In many of our engagements with new clients, the old Donald Rumsfeld phrase of ‘We don’t know what we don’t know” is very applicable as these organizations commence their journey into database analytics.  In these situations, there is no clear definable objective or goal when undertaking these projects. In fact, these companies look for outside consultation in the creation of a roadmap which represents both strategy and tactics on what database analytics projects they should undertake. These type  of exercises don’t yield an immediate return on investment which can be a barrier to many organizations who fail to appreciate the long term benefits that a data discovery can yield. It is often very difficult to convince these organizations of the longer term benefits of database analytics as they are focused on achieving  short-term gains to resolve an immediate business need.

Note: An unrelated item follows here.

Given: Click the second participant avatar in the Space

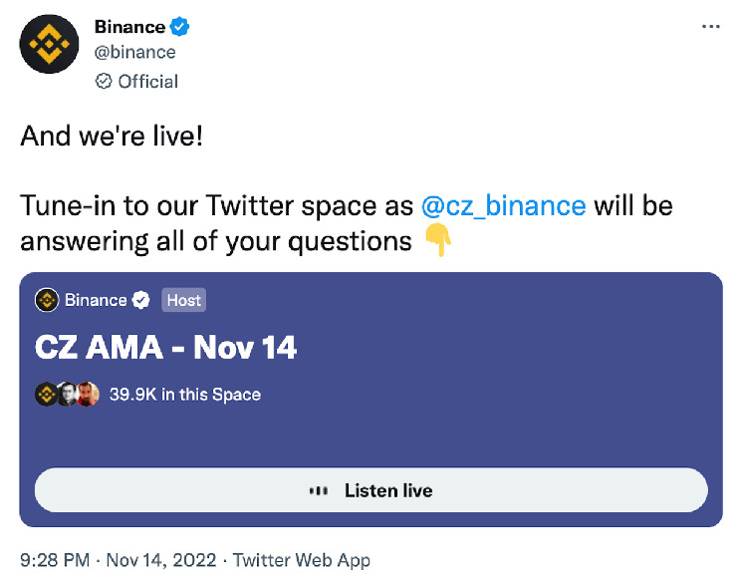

In many ways, this is the true challenge of a data discovery as we seek to strike a balance between the longer term analytics needs versus establishing an immediate ROI.
 
In undertaking these type of projects, the only common feature is the open-ended nature of the assignment  as an end solution to solving a specific business problem is not necessarily our goal. Instead exploration and discovery is the intent of the project with the goal being to build an analytical roadmap. Yet, even open-ended projects require some process in order to provide guidelines and steps which are necessary for its success. Typically, this process involves four steps which are:
 
·        Preparation
·        Data Audit
·        Preliminary Analysis
·        Recommendations

Preparation
 
The first stage of this project represents the portion of the project where the analytics practitioners attempts to increase their  knowledge of the client’s current business and results.  In data mining and analytics, all experts  agree that analytics projects require both domain knowledge and data mining expertise in order to really optimize a given solution. Domain knowledge is specific knowledge which pertains to that business. It represents knowledge which is both unique for the industry sector(finance,retail,etc.) of the client business but also knowledge which is unique for the mechanics of how that client business runs. The preparation stage of the project allows the practitioner to increase their domain knowledge of this business.  Of course, the domain knowledge of the practitioner will never be as exhaustive as the client but the objective here is to obtain an adequate level of this knowledge in order to conduct an effective discovery exercise.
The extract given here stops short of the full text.